• marrow stroma;
  • haemopoiesis;
  • long-term culture;
  • methotrexate;
  • ceftazidime

Previous studies have shown that the haemopoietically active murine long-term bone marrow culture (LTBMC) is a useful model for studying drug-induced suppression and recovery of myelopoiesis. We studied the effects on stromal morphology and stromal progenitors, assessed as colony forming unit-fibroblasts (CFU-F), of the addition of either the antimetabolite methotrexate (MTX) or the betalactam ceftazidime (CEF) to LTBMC. The examination of 500 μg/ml CEF-treated cultures revealed a stroma that appeared empty, with modest reduction in total stromal counts, and significant decreases in fat-containing and endothelial cells. In contrast, treatment with 1 μM MTX for 1 week initially caused minimal morphologic stromal changes, thereafter total stromal cell count as well as fibroblastoid, endothelial, fat containing and macrophage cells significantly increased. Haemopoiesis and the stroma recovered.

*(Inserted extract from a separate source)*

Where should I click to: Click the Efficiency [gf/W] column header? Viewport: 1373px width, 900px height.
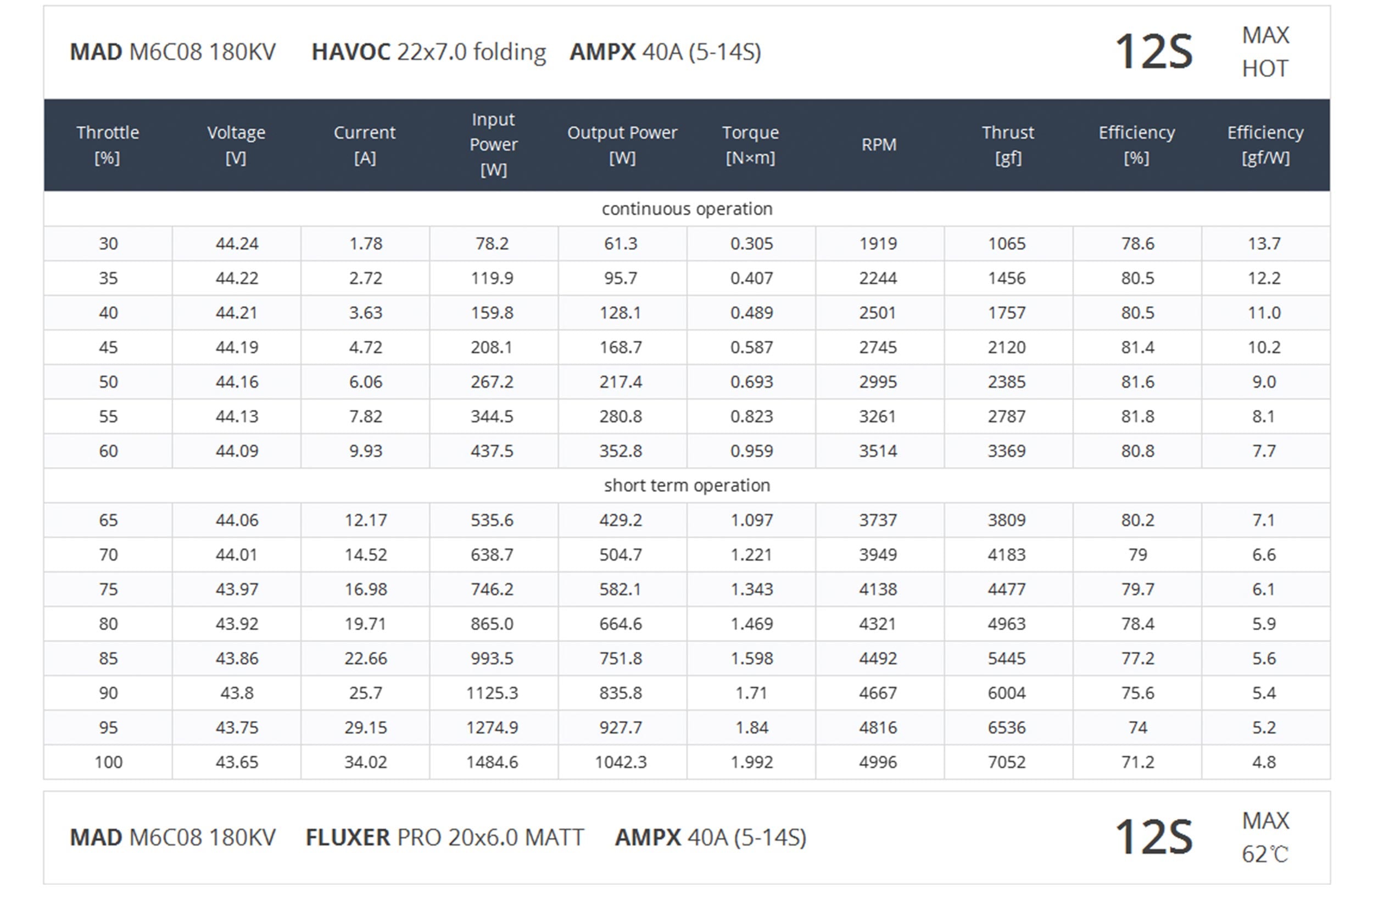click(x=1265, y=145)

Both CEF and MTX reversibly suppressed stromal progenitor cells in LTBMC. When added directly to CFU-F cultures, the concentrations resulting in a 50% colony growth inhibition were 214 μg/ml for CEF and 375 nM for MTX. These results suggest that CEF, but not MTX, has direct toxic effects on the stroma of established LTBMC. Stromal cell increase following MTX treatment probably indicates a stromal response that may contribute to haemopoietic cell recovery.